Reducing the burden of NCDs requires interventions to promote healthy early development, beginning before conception, as well as interventions aimed at sustaining health in children, adolescents and adults.
But it’s not just about the babies. It’s important to improve and save the lives of mothers, especially during the perinatal period. And fathers don’t get off the hook. Current work is showing that paternal genes, unhealthy behaviours and exposure to harmful environments also have similar impacts on the next generation.
Unique challenges
“The contribution from Africa to the field has been very small thus far,” said Norris. “We need to galvanise the research agenda to understand how to translate DOHaD for improved health on the continent.”
And Africa offers unique challenges.
“In Africa there are multiple disease burdens,” said Norris. “A pregnant woman may have several disease conditions and we need to understand the effect of this on her unborn child.”
“The challenge is also that we are looking at things that happen over people’s lifetimes,” added Prof. Peter Byass of the Umeå Centre for Global Health Research in Sweden. “Tracking this on a continent like Africa where data are scarce is difficult. Health or disease outcomes across generations are the data of interest. It’s therefore important to understand cause-of-death patterns, but in most African countries those data are not available.”
“Scaling up great implementation ideas – implementation science – is a real challenge everywhere,” added Daar.
“The dilemma right now is that, in most instances, we can’t tell people exactly what works to improve the situation,” said Andrew Macnab of the Department of Pediatrics, University of British Columbia. “Much of the science related to DOHaD is still at the population level, and has yet to be translated into specific health strategies that individuals can adopt.”

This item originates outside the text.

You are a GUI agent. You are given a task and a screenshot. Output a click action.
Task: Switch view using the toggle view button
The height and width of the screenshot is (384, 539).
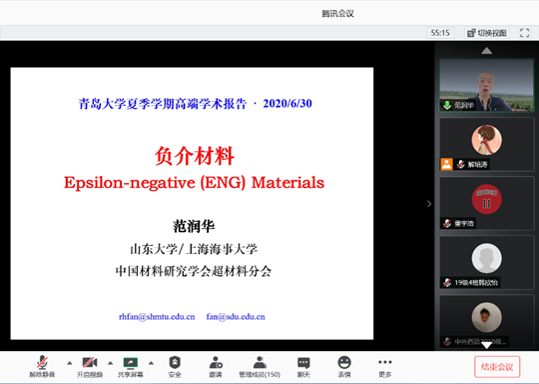click(x=487, y=33)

It’s also about raising awareness and educating practitioners and health system managers to implement what we know does work. Speaking specifically about blindness, Prof. Dorairajan Balasubramanian of the L V Prasad Eye Institute, Hyderabad pointed out that low-cost solutions are available to eliminate lifelong blindness in premature babies and children if the clinicians are aware of the risk and able to act to implement treatment quickly.

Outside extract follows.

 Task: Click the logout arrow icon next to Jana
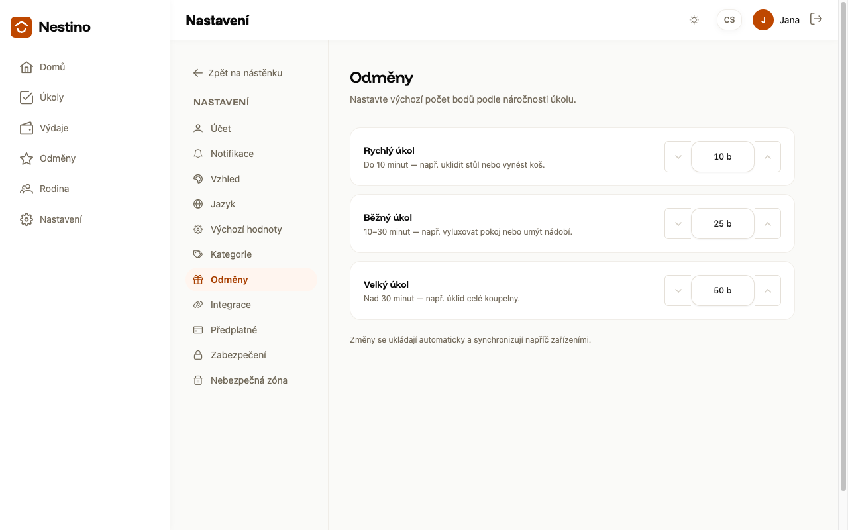click(816, 19)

STIAS fellows Dorairajan Balasubramanian (right) and Peter Byass (at back), members of the DOHaD & SDGs group, during their STIAS seminar
Better information for better choices
“Governments have a pivotal role to play,” said Macnab, “but we also have to have better-informed people who are able to take responsibility for their own health. In this context engaging children is a particularly important investment.”
“Innovative education has the potential to sow the seeds that will change the behaviour of the next generation,” he continued. “But, when working to engage youth, what you say and how you say it is central to whether stakeholders see any relevance.”

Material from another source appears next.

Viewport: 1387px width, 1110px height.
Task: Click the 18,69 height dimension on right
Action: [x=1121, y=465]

“The World Health Organization’s Health Promoting Schools model has been shown in many projects in Africa to be able to influence behavioural change in children and that beneficial effects can trickle down to communities,” he said. “However, it’s a challenge to implement this model in South Africa at present due to the current educational milieu.”
“DOHaD is a reality,” concluded Byass. “We want to understand how much it is influencing the health status of the continent and how this is changing over time. We know living conditions are changing in Africa more rapidly than anywhere else – it would be good to put data to that.”